The question is, what is that policy in respect of each drug? In
respect of cannabis, the optimal policy is going to be one that taxes
it, controls it and regulates it.

I don't understand why Scotland is being such a laggard in respect of
heroin. People agree that using heroin is a bad thing. But thousands
of people in this country are using it, so the question has to be
asked - what do we do?

You can start by getting rid of the waiting lists for methadone and
help people to go drug free if that's what they want. But after that
you will still be stuck with thousands of people using heroin.

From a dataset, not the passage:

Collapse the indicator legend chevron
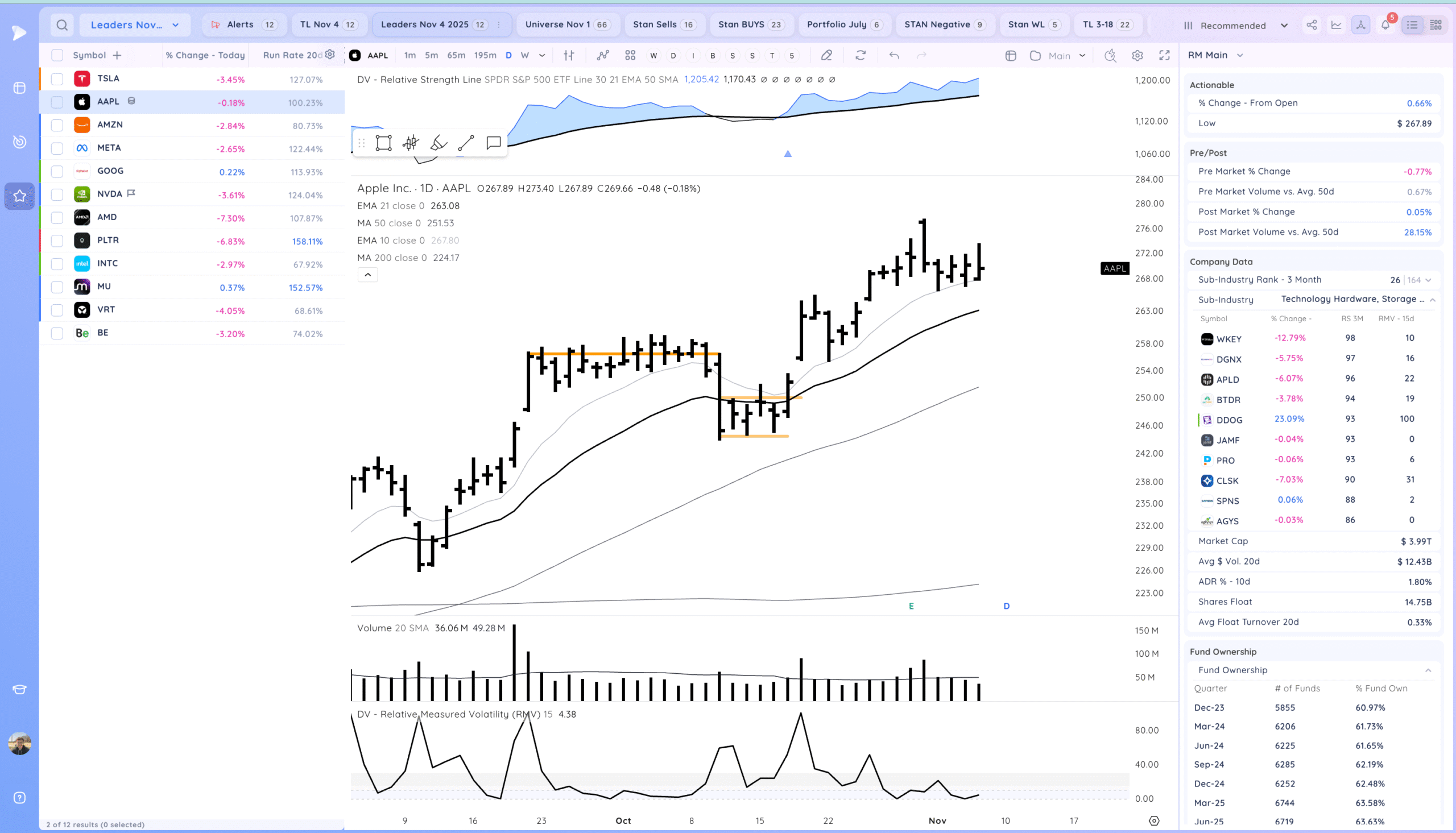The height and width of the screenshot is (833, 1456). 368,275
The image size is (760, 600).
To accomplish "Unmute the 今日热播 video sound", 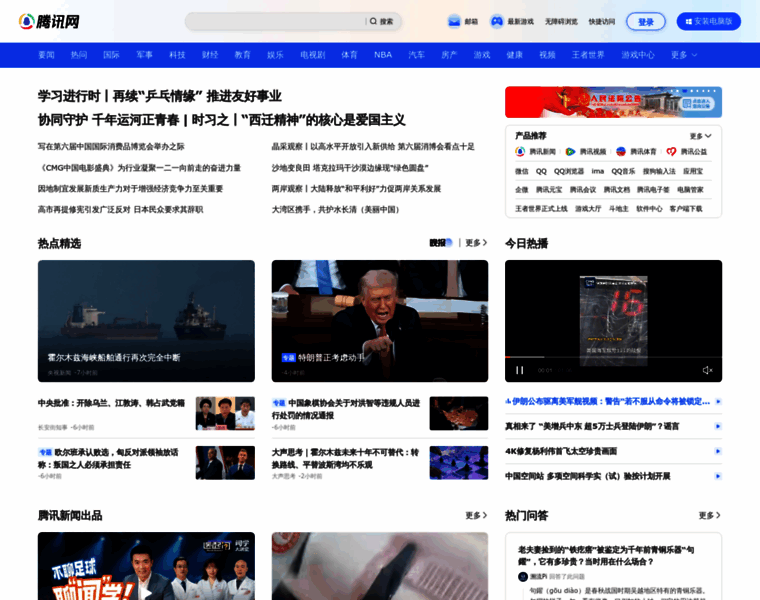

The Drug Policy Alliance is seen as a liberal and progressive
organization, but in fact many of our best allies are on the right.
One of the good things this Bush administration did was commission
some outside reports to look at the effectiveness of the government
programmes in a wide range if areas.

The report found that not one of the federal drugs war programmes
were being effective. Not a single one.

We're running the largest federal budget in the country's history and
keep getting hit by one disaster after another, including oil price
shocks. Yet we're spending $20 billion (UKP 11.3 billion) a year on
the war on drugs.

People - both liberals and conservatives - are beginning to say that
we need a different approach. There's growing opposition around the
world to the prohibitionist policy. Even in the Far East, which is
traditionally always in favour of very harsh prohibition, governments
are having to go for harm reduction because of the HIV problem.

This isn't going to happen quickly. But I see myself in the first
generation of a long-term political struggle that will succeed after
successive generations have taken leadership.